TO DO: A word-for-word copy of the data is what's wanted; pictures stay out of it.

SUPPLIED DATA:
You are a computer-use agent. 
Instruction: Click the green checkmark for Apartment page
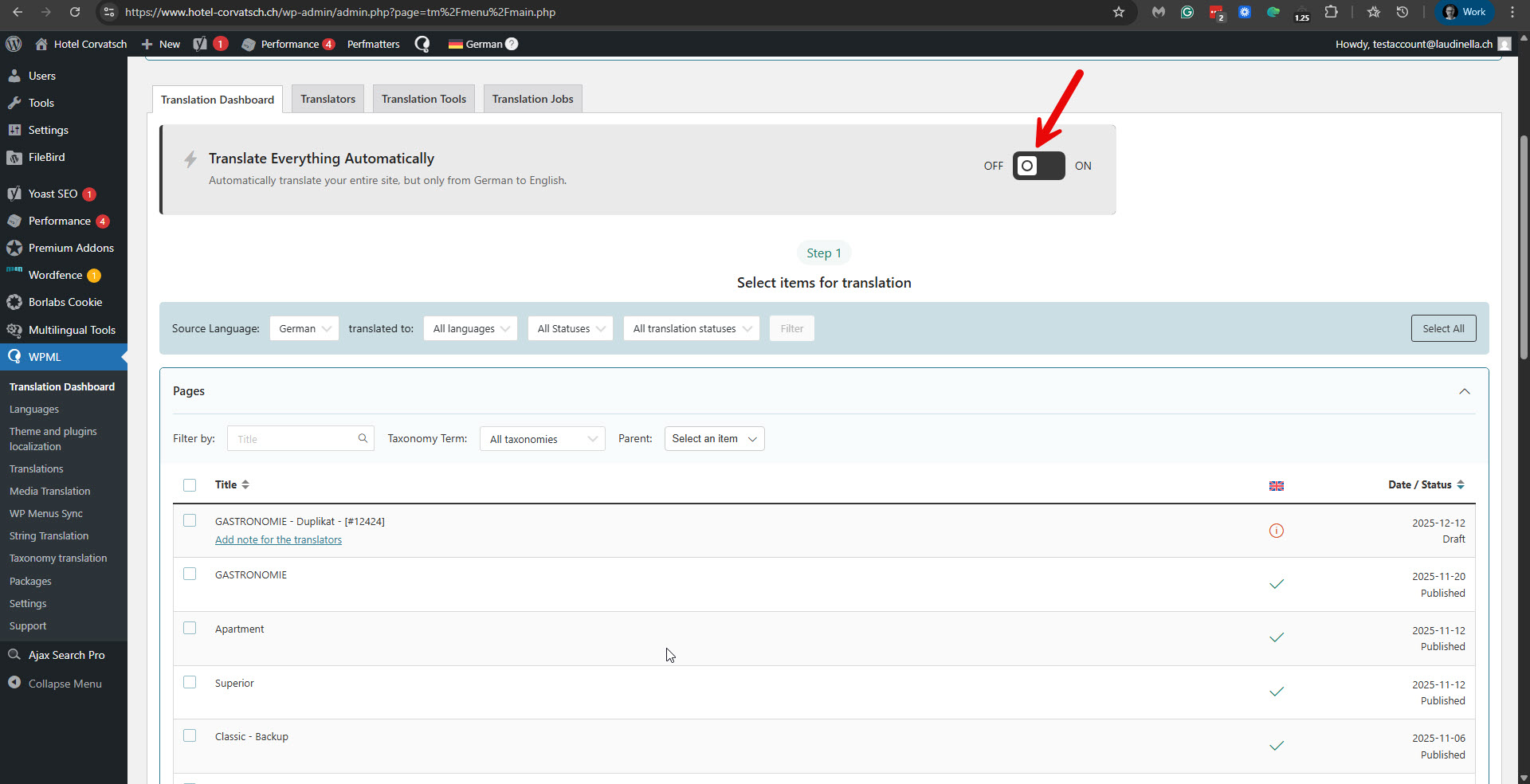pyautogui.click(x=1276, y=637)
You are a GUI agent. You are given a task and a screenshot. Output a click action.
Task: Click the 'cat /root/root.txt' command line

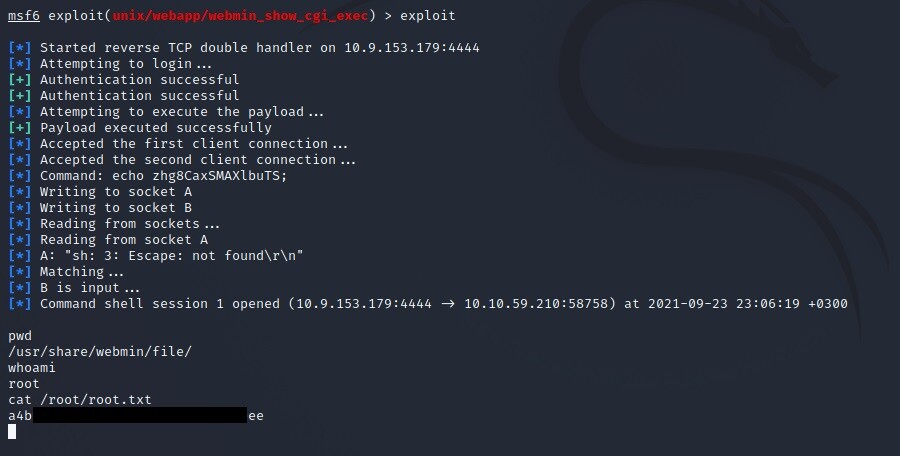[80, 400]
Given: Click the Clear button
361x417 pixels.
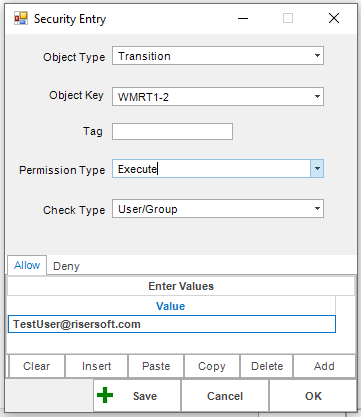Looking at the screenshot, I should click(x=37, y=366).
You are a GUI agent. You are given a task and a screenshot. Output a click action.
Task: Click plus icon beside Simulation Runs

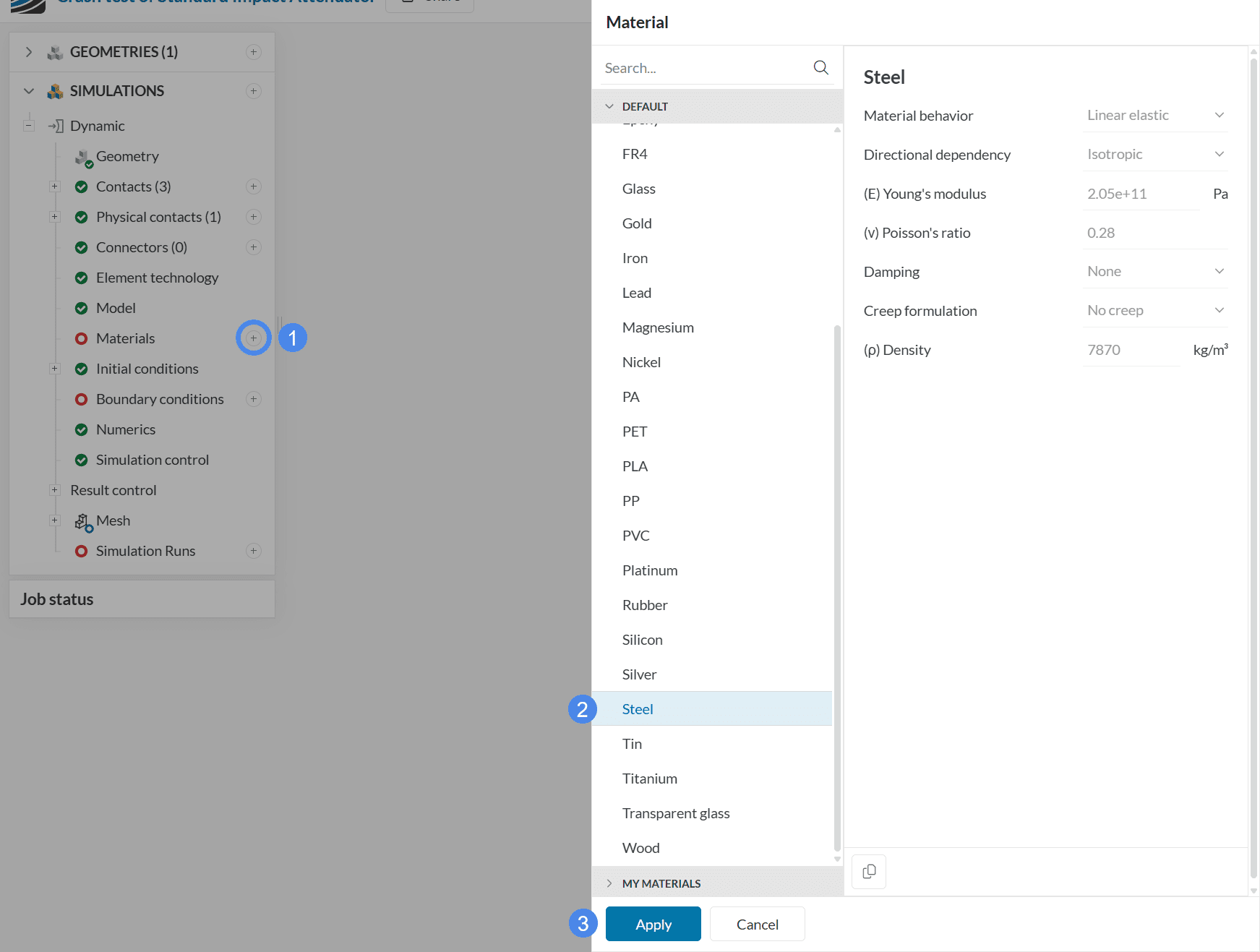coord(254,551)

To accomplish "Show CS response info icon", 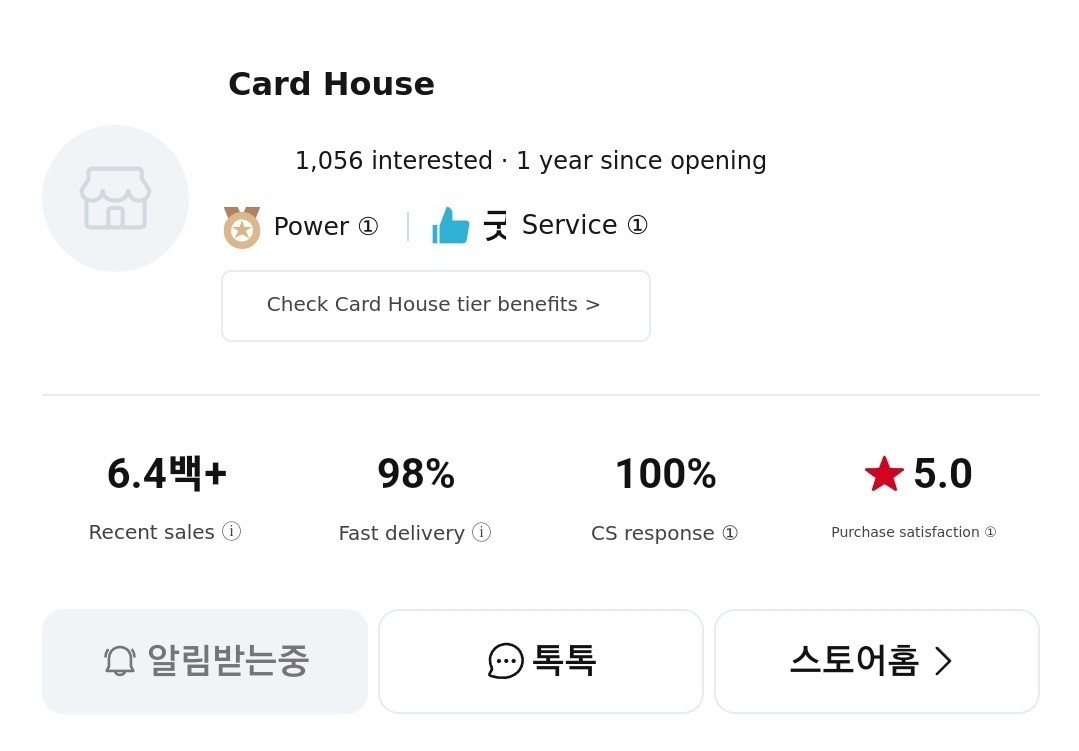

RESPONSE AREA:
You are a computer-use agent. 
Instruction: Click the green checkmark for Apartment page
pyautogui.click(x=1276, y=637)
You are a GUI agent. You are given a task and a screenshot. Output a click action.
Task: Click the 'cat /root/root.txt' command line

[80, 400]
Given: Click the Clear button
361x417 pixels.
Looking at the screenshot, I should click(x=37, y=366).
You are a GUI agent. You are given a task and a screenshot. Output a click action.
Task: Click plus icon beside Simulation Runs

coord(254,551)

To accomplish "Show CS response info icon", 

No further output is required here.